Cholangiocarcinoma (CCA) is a highly lethal epithelial malignancy that can arise at any site within the biliary tract. Our findings revealed that FUN14 domain-containing protein 1 (FUNDC1) expression was significantly elevated in CCA samples compared to matched peritumoral tissues. Survival analysis indicated that patients with high FUNDC1 expression had shorter overall survival. Mitochondrial membrane potential (MMP) alterations were observed. Specifically, knockdown of FUNDC1 induced MMP disruption in CCA cells. Additionally, we detected damaged mitochondria and increased production of reactive oxygen species (ROS), which were further exacerbated by FUNDC1 knockdown in CCA cells. Further analysis revealed upregulation of Gpx4 and SLC7A11, along with downregulation of NCOA4 in CCA patients. These changes were accompanied by increased glutathione (GSH) levels and decreased malondialdehyde (MDA) and C11-BODIPY levels in CCA cells, effects that were nullified by FUNDC1 knockdown in vivo. We also observed increased expression of Ras-related C3 botulinum toxin substrate 1 (RAC1), a member of the Rho GTPase family, in human CCA samples.

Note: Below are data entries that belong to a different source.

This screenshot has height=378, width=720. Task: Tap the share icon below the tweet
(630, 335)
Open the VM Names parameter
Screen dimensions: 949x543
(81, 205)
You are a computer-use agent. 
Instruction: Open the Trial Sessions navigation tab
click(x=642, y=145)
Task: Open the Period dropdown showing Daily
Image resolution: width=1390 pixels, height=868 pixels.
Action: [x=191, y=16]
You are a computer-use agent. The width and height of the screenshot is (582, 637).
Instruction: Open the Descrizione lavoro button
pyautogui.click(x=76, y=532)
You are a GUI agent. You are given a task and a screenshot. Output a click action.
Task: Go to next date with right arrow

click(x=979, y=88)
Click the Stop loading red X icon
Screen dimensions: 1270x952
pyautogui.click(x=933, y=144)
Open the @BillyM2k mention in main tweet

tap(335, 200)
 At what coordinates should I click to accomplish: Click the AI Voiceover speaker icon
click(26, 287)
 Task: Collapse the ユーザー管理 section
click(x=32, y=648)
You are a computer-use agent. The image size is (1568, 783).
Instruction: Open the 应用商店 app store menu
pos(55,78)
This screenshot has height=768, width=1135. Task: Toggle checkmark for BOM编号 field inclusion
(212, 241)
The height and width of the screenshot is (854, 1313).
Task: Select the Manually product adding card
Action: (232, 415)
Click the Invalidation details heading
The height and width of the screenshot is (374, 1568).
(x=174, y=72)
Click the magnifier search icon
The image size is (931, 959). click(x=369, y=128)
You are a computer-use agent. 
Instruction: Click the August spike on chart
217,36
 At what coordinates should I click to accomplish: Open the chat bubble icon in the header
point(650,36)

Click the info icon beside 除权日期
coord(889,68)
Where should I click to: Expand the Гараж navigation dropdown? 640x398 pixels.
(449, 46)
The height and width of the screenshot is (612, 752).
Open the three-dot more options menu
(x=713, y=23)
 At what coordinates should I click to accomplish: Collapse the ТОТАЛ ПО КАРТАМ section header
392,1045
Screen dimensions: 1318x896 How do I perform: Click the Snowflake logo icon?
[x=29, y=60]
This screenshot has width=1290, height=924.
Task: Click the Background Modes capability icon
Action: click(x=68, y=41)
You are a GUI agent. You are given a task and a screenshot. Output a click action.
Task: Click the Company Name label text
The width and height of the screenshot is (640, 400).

Immunoprecipitation analysis demonstrated that an extracellular segment of FUNDC1 (amino acids 96-133) mediated its interaction with RAC1. Furthermore, while FUNDC1 knockdown effectively induces ferroptosis, RAC1 knockdown does not. Notably, this induction is abrogated upon overexpression of FUNDC1. In vivo experiments also confirmed that knockdown of FUNDC1 and RAC1 significantly reduced tumor volume. These findings suggest that RAC1 is involved in FUNDC1-induced malignant transformation in CCA. Overall, our data indicate that FUNDC1 promotes CCA progression through mitochondrial function-dependent ferroptosis, highlighting a promising target for the development of FUNDC1-based therapies for CCA.